Christopher Stephen Lehane (born June 2, 1967) is an American political consultant  who has served as a lawyer, spokesperson and expert in opposition research for the Clinton White House, Democratic candidates for public office and various business, Labor, entertainment and professional sports organizations. A graduate of Amherst College and Harvard Law School, he was a lawyer and spokesperson in the Clinton White House where he and his current business partner Mark Fabiani were called the Masters of Disaster by Newsweek magazine for their part in a "rapid-response" team employed to respond to the increasing number of investigations of the Clinton Administration. In 2012, Lehane co-authored a book on damage control titled Masters of Disaster published by Palgrave, MacMillan's academic imprint. He also wrote and produced the film Knife Fight, a political satire acquired by IFC and released in January 2013.

From 2015 until 2022, Lehane served as the Head of Global Policy and Public Affairs for home-sharing startup Airbnb. He joined Haun Ventures, a crypto investment firm, in 2022.

Political work
In 1992, Lehane was the political director of the Clinton-Gore presidential campaign in Maine, and was later brought into the White House where he served as a lawyer in the White House Counsel's Office who worked as part of a small unit responsible for helping the White House manage various scandals throughout the 1990s such as Whitewater and the Monica Lewinsky affair.

In 1995 Lehane authored a 332-page memo on a media "conspiracy" against the Clintons, of which only 2 and a half pages are written text; the remainder being newspaper and internet clippings. This report, named "The communication stream of conspiracy commerce" was the origin of the phrase "vast right-wing conspiracy" that is often attributed to Hillary Clinton.

In the 2000 Presidential campaign, Lehane served as the Press Secretary for Vice President Al Gore. Lehane was credited with improving Gore's press relations with the press corps, his one liners and for his opposition research work. In his 2010 book, President George W. Bush's top political strategist Karl Rove, call him "one of the Democratic Party’s best opposition researchers" credited Lehane's making public George W. Bush's DWI history just before the election as the basis for Gore winning the popular vote in the 2000 presidential election. Lehane has done work for other leading political figures in the U.S., including New York Attorney General Andrew Cuomo and former California Governor Gray Davis.

## Supplied material
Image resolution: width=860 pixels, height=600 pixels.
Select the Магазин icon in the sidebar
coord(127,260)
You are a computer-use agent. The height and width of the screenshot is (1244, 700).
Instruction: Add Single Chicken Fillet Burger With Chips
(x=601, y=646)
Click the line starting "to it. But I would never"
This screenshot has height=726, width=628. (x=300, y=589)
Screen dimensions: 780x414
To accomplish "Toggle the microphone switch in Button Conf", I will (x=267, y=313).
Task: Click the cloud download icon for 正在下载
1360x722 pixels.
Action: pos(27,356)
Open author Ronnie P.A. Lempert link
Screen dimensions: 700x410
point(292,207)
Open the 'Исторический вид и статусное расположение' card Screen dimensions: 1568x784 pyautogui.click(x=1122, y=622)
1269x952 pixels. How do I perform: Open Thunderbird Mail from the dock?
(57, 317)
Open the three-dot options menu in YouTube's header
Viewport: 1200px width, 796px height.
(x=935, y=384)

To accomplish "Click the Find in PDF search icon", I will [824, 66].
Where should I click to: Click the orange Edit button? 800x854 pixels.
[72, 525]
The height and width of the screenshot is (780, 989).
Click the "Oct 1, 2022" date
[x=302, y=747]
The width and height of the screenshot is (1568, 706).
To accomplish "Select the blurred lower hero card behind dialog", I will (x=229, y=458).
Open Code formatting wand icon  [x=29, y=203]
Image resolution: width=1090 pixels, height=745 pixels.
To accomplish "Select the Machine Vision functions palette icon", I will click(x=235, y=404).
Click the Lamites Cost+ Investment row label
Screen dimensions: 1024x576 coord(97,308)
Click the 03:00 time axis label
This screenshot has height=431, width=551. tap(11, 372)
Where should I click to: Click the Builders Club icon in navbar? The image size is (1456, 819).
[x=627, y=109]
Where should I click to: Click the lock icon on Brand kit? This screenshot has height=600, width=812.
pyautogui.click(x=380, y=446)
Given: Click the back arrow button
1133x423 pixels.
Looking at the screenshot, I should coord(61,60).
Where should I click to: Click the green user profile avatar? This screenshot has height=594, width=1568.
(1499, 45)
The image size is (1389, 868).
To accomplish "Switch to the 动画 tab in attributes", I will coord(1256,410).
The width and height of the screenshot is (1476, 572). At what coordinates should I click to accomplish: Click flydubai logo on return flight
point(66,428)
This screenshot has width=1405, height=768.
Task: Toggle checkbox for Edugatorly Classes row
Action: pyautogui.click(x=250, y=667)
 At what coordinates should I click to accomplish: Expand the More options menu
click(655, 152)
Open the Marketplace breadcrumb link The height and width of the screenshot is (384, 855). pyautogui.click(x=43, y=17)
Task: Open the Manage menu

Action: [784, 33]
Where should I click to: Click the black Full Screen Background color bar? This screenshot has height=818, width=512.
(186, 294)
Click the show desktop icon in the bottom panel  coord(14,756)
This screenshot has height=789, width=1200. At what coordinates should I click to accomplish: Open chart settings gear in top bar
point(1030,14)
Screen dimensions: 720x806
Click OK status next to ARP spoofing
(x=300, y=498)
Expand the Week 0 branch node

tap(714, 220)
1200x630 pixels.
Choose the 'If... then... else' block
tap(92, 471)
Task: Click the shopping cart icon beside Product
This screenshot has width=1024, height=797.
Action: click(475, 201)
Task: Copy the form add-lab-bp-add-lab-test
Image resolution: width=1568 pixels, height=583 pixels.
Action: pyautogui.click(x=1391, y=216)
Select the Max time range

## Set task
Answer these from the Lehane biography:
(a) Which magazine called Lehane and Mark Fabiani the Masters of Disaster?
(b) How many pages of Lehane's 1995 memo were written text?
(c) For whom did Lehane serve as press secretary in the 2000 presidential campaign?

## Problem solution
(a) Newsweek
(b) Two and a half pages
(c) Vice President Al Gore